>o) What is your internal DOM - stree or dtm or both?
DTM has replaced STree in the most recently checked-in code.
> o) Where can in find some detailed documentation on it?
I think the javadoc and inline comments and existing code are most of what
we've got at the moment. We should probably write a principles-of-design
sketch.
Here's an _extremely_ brief overview, to give you some sense of how this is
intended to work:
The DTM Manager keeps track of the DTMs currently active, assigning each a
document ID number. Nodes are referred to by a "node handle" integer made
up of subfields specifying the particular DTM tree (document ID) and the
node's document-order location within that tree. To access the node, we ask
the DTMManager which DTM it's part of, then ask that DTM to retrieve the
desired data.
Node names are similarly referred to by integer index into tables, or more
often by a single "extended node type" integer that combines node type,
namespace (if applicable) and local name (if applicable). Stylesheets will
try to avoid comparing names as strings; when they start up they'll build a
mapping from extended types referenced in the stylesheet to extended types
used in this particular document and thereafter use the table to do those
comparisons. I believe we adapted extended types from XSLTC.
SAX2DTM's text content is stored in a packed char array, which the
underlying representations of nodes know how to index into. Text can be
retrieved as a String (requires creating an Object and copying data at that
time), or an XString (defers copying data), or in some cases can be pumped
directly out to a SAX handler when that's most efficient. This
FastStringBuffer approach was carried over from STree.
DOM2DTM, of course, leaves most of the document's content in its source
DOM, retrieving it as needed... though it does build DTM-level navigational
references and extended type information, for faster access.
DOM2DTM's data structures are built incrementally as needed. SAX2DTM has
provision for interacting with a CoroutineSAXParser, which presents a
"throttled" SAX stream, to achieve similar incrementality.
CoroutineSAXParser has mode in which it can act as a SAX filter, so you can
get incremental behavior even when using existing SAX sources. This
incremental SAX mode normally requires some threading, but there's also a
special subclass which is aware of Xerces' custom incremental-parse
features and permits incremental construction in a single thread.

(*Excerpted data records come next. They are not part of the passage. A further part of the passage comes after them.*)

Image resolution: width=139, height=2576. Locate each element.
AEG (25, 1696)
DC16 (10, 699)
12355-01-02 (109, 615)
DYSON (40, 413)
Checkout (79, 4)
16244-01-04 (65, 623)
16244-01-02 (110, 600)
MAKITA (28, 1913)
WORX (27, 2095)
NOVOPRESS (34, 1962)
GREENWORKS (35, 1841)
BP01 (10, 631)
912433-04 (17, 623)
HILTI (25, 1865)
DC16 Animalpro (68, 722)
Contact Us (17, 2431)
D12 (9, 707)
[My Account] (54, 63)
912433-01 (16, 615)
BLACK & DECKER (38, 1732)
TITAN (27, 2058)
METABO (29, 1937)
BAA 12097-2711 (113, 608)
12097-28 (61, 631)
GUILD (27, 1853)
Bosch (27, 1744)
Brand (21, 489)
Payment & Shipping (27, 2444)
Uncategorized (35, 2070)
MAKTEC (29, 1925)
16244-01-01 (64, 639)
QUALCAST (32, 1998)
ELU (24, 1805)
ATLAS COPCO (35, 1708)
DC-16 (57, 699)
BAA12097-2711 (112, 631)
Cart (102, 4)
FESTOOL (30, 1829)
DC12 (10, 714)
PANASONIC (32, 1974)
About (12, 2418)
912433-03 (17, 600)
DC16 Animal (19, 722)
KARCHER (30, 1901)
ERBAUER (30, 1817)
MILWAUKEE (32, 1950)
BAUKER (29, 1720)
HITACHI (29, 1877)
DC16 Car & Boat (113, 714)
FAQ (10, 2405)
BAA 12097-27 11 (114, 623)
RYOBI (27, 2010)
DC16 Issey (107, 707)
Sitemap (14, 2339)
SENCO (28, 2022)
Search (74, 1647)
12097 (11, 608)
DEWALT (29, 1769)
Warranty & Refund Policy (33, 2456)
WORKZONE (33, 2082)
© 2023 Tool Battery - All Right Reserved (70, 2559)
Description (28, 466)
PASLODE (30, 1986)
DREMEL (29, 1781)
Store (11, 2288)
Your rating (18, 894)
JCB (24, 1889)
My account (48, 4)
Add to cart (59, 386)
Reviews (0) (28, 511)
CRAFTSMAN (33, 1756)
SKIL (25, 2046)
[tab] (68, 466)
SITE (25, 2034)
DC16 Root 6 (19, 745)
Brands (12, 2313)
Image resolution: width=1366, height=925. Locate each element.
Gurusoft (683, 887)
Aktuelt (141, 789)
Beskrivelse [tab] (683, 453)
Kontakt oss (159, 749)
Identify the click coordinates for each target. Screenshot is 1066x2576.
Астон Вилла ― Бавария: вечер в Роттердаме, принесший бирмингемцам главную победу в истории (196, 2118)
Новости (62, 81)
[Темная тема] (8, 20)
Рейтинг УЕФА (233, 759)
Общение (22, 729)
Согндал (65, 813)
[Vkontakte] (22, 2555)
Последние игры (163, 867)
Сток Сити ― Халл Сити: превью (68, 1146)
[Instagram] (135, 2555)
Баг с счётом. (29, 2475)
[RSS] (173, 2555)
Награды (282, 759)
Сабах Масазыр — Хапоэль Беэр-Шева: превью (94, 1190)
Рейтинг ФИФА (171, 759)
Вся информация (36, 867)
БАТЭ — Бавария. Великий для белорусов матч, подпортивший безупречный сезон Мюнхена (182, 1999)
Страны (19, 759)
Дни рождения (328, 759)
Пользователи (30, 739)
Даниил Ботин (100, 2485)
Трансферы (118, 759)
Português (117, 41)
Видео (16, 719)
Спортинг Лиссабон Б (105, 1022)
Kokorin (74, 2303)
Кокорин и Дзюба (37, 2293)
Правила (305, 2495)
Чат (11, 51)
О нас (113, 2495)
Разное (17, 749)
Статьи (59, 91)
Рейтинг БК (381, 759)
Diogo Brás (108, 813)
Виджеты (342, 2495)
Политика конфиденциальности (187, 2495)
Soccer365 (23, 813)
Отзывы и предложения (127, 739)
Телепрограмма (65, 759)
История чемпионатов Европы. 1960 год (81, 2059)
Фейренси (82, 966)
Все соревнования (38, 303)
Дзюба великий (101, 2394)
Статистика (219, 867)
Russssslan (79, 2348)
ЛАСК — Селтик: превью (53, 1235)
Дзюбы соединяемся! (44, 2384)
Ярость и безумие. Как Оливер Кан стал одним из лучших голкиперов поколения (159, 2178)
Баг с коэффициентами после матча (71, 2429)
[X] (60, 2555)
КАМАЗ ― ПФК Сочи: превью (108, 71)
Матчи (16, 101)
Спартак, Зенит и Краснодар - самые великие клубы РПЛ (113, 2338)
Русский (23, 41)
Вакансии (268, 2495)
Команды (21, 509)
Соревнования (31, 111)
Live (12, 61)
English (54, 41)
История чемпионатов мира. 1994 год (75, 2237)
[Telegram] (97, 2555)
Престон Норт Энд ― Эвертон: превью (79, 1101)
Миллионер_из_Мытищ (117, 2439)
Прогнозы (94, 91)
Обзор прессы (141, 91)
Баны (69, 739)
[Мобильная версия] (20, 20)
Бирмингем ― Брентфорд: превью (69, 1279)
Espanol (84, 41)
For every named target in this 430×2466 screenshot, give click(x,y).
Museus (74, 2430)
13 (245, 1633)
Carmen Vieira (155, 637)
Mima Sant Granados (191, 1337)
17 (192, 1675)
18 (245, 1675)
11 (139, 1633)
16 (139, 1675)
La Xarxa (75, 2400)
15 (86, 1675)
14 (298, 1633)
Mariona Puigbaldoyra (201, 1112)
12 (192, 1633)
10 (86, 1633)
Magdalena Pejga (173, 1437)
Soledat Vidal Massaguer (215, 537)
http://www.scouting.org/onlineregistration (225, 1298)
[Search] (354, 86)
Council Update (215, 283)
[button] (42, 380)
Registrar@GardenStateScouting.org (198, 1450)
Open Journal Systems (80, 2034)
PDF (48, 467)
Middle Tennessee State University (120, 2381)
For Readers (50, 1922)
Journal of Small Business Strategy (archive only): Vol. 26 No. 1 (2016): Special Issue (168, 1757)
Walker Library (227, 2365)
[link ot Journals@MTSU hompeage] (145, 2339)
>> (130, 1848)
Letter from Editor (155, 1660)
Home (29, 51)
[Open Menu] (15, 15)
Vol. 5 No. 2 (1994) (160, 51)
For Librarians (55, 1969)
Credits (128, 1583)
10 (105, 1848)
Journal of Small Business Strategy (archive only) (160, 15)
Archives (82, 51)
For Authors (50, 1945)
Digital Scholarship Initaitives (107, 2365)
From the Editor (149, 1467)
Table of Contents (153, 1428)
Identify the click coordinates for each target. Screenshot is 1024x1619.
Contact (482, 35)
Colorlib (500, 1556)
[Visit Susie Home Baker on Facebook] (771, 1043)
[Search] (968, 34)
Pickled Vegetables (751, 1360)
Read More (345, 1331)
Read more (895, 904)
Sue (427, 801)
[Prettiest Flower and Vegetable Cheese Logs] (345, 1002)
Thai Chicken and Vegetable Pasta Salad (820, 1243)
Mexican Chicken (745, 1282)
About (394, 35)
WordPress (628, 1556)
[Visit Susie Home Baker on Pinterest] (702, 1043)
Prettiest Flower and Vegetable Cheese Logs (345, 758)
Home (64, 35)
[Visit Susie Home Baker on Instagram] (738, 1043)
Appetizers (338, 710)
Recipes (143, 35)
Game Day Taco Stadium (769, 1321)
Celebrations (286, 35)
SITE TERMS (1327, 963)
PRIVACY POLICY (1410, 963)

It's possible to obtain a DOM node from a DTM node. In the case of DOM2DTM,
that will return the first (or only) source DOM node corresponding to this
DTM node; SAX2DTM will return a "proxy" object which provides DOM acces to
the DTM's data. Note that DTM is intended to be a read-only model;
attempting to modify these DOM nodes is Not Supported.
One important point: DTM is not just a different set of bindings for the
DOM. It presents an XPath view of the data rather than a DOM view, and some
details that the DOM retains but which are irrelevant to XPath are
suppressed in DTM. Entity Reference nodes will not appear. Contiguous text
will coalesce into a single node. Some filtering of the document may be
performed based on information provided when the DTM is built; in
particular, xsl:strip-space may be processed while building the DTM.
> o) What is the interface between Xalan in the internal tree?
DOM2DTM and SAX2DTM are reference implementations of the DTM model, and
know how to build data structures from the appropriate sources; The
DTM.java interface (which those implement) and DTMManager.java (which
instantiates and manages DTM instances) are the APIs which the rest of
Xalan uses to read data from the model.
> o) Is the tree made up of arrays
Yes, and/or vectors. (DOM2DTM will also reference the DOM objects it's
wrapped around for some of its information.) But since this is encapsulated
under an API, you should never access those arrays directly unless
implementing a new flavor of DTM or debugging one of our implementations.
> o) Is the database connectivity stuff a part of Xalan or
> does it belong with a different project (Cocoon, etc.) ?
Database access is currently implemented as an Extension Function. Since
that's being invoked from the XSLT stylesheet, and since it's a good
illustration of how to write extensions, I'd say we should keep it in
Xalan.